*Requirement*
Extract every line in the items below that contains the string "Where".

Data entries

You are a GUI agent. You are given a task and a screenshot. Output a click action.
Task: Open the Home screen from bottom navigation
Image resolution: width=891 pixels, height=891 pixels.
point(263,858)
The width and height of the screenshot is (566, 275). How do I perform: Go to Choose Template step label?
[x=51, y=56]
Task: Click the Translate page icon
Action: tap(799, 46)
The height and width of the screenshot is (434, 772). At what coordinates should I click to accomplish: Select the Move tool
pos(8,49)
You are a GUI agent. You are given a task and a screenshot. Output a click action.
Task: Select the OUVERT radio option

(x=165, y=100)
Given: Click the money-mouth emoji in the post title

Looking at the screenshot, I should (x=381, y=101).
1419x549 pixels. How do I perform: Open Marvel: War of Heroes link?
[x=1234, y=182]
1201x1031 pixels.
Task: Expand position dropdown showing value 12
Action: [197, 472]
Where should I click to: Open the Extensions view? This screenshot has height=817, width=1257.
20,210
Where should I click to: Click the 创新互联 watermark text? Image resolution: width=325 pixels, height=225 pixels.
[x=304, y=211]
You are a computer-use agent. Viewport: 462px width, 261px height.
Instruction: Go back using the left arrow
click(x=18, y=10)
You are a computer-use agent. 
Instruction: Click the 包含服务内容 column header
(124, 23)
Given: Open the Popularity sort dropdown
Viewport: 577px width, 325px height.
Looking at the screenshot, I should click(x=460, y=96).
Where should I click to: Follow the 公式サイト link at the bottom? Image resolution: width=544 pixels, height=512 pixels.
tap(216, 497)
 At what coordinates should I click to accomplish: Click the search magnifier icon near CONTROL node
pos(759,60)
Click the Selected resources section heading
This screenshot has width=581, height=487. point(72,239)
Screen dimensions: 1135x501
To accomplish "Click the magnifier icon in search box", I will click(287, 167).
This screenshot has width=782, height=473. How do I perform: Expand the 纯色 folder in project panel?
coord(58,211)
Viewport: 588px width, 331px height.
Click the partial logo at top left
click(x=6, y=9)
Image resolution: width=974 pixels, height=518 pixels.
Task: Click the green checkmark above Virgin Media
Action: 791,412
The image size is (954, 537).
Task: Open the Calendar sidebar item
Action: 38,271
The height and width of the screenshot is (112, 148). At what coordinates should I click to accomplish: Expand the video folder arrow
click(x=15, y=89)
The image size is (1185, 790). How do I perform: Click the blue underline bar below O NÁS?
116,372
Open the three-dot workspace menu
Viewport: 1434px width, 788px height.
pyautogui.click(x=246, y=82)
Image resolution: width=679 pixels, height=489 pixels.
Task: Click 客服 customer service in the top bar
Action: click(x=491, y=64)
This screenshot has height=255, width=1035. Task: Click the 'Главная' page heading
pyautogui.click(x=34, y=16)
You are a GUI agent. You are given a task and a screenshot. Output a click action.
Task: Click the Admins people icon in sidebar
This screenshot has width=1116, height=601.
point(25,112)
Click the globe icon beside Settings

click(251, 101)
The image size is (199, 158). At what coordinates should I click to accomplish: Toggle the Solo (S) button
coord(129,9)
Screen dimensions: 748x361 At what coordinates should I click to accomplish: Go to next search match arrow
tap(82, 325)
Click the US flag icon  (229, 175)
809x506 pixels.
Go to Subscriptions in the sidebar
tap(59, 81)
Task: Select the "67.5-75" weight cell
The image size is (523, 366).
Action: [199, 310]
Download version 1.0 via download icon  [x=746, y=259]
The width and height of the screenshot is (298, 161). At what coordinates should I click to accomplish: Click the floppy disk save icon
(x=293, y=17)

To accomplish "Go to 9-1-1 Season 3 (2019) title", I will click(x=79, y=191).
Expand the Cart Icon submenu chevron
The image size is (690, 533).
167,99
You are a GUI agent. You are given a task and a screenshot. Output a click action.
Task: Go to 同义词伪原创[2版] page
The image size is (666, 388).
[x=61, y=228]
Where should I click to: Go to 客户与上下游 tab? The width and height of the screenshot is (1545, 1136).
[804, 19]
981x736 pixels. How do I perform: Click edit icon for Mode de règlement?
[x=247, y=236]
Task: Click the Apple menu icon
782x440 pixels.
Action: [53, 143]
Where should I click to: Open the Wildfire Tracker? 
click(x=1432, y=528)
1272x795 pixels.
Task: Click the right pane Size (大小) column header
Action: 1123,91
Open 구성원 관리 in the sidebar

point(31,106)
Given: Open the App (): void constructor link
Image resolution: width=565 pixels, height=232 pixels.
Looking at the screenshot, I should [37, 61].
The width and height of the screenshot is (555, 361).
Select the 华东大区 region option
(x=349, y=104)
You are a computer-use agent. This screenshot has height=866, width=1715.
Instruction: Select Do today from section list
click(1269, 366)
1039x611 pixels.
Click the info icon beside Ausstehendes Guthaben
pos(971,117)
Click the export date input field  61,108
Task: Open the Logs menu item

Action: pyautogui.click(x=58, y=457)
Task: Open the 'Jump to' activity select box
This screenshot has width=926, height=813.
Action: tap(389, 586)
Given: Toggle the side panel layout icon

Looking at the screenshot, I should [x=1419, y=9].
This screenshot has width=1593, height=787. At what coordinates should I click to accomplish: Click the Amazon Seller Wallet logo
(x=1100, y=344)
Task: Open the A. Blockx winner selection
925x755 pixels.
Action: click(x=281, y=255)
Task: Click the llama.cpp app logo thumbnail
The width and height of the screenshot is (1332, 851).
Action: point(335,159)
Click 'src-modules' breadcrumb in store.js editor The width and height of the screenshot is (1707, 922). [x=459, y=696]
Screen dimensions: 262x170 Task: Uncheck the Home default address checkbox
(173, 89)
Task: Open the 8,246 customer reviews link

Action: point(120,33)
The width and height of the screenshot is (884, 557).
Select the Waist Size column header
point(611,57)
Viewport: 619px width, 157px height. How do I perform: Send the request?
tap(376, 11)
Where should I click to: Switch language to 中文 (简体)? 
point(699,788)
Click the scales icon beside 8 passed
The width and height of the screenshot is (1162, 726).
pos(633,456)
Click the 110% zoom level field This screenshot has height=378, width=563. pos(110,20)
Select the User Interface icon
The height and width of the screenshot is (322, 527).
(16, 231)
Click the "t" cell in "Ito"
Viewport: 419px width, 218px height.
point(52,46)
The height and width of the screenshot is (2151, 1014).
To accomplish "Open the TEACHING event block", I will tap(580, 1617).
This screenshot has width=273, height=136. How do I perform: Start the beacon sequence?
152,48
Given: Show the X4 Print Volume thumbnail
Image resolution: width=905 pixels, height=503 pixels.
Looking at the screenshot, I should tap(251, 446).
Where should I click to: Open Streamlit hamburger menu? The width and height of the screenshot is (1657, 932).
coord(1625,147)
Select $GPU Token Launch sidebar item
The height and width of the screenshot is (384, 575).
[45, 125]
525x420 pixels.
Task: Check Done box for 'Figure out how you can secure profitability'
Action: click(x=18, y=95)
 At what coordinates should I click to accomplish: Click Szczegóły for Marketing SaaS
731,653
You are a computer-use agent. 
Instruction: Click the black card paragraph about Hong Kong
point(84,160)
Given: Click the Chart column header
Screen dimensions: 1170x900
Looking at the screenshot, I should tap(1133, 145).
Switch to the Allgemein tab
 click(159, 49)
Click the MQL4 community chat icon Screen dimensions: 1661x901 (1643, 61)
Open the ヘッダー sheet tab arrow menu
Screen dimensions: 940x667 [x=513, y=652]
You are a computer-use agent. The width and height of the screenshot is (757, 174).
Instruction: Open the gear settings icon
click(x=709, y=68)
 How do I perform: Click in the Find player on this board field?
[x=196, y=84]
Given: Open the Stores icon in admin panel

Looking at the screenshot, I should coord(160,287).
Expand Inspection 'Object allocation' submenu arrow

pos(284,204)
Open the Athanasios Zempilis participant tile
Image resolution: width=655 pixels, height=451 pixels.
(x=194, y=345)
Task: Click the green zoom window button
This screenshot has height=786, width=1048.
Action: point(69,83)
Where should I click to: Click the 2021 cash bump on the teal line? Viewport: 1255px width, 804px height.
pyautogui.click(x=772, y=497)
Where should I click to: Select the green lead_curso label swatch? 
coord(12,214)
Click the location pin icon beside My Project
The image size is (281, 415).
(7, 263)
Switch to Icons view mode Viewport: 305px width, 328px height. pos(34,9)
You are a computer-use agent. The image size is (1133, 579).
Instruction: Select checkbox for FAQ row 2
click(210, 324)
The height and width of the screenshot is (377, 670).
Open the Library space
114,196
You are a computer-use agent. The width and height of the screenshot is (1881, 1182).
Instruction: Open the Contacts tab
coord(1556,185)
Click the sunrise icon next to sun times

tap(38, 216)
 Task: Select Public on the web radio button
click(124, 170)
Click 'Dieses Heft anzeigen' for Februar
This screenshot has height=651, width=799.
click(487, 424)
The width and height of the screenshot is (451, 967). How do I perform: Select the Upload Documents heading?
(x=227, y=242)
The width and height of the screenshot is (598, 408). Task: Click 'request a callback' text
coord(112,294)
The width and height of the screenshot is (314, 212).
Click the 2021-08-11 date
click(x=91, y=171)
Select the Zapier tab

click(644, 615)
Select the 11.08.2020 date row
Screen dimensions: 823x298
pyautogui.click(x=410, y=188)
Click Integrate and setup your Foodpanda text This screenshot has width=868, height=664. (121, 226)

*Exercise response*
Where should I click to: Open the Extensions view? This screenshot has height=817, width=1257.
Where should I click to: Click the 创新互联 watermark text? Image resolution: width=325 pixels, height=225 pixels.
Where should I click to: Follow the 公式サイト link at the bottom? Image resolution: width=544 pixels, height=512 pixels.
Where should I click to: Go to 客户与上下游 tab? The width and height of the screenshot is (1545, 1136).
Where should I click to: Open the Wildfire Tracker? 
Where should I click to: Switch language to 中文 (简体)? 
Where should I click to: Open Streamlit hamburger menu? The width and height of the screenshot is (1657, 932).
Where should I click to: Click the 2021 cash bump on the teal line? Viewport: 1255px width, 804px height.
Where should I click to: Select the green lead_curso label swatch? 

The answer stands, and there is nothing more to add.